Using the records below, transcribe exactly only the lines from the one with "Task: Downvote this answer" through the end, both included, and drop every picture.

Collection entries
*** Block opens ***
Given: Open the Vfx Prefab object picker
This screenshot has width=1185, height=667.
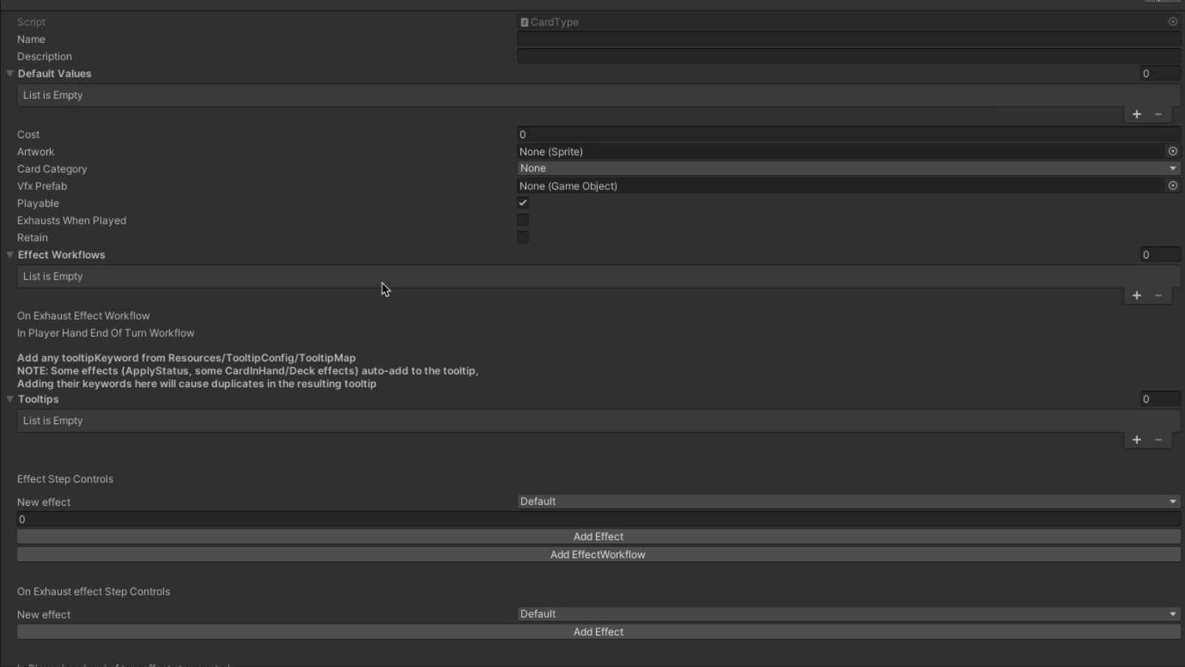Looking at the screenshot, I should click(x=1172, y=186).
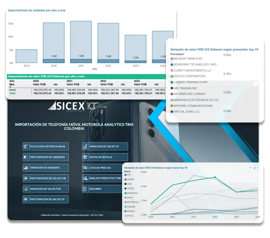Click the Evolución Histórica Anual icon
The image size is (270, 238).
26,146
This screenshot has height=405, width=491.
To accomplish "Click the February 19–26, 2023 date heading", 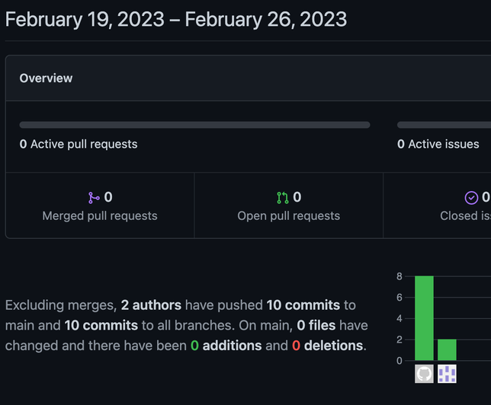I will click(176, 18).
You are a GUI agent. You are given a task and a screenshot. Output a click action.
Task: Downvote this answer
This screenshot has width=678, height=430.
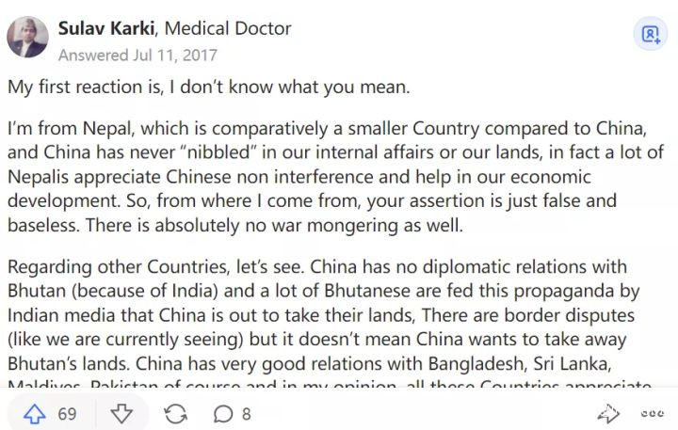point(122,414)
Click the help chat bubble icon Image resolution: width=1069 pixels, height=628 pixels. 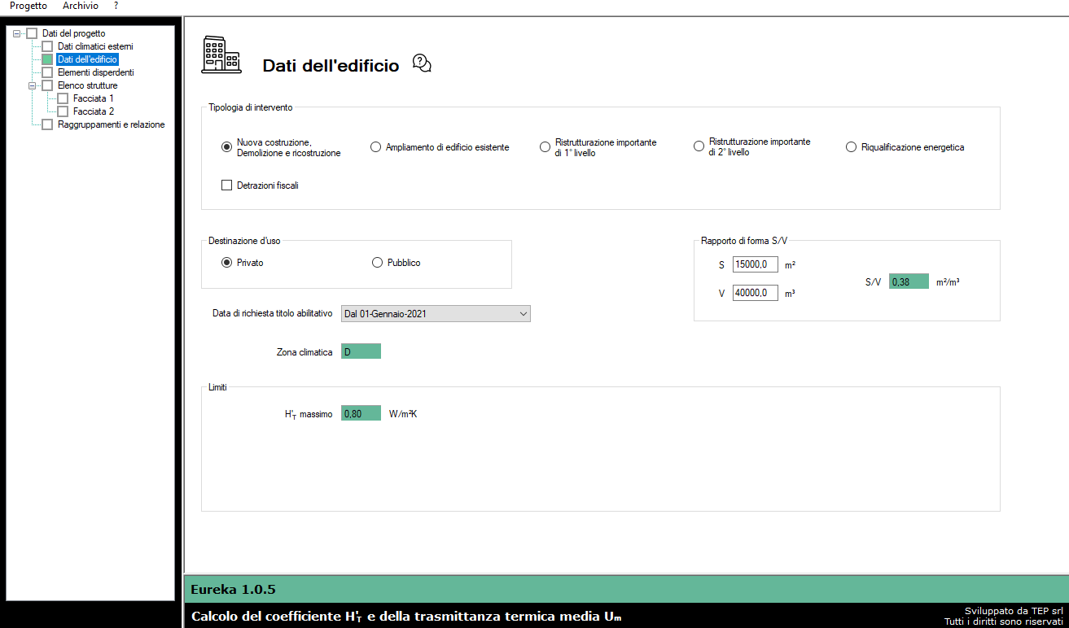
*** Block closes ***
Answer space —
Task: Downvote this answer
This screenshot has width=678, height=430.
point(122,414)
Click the help chat bubble icon Image resolution: width=1069 pixels, height=628 pixels. 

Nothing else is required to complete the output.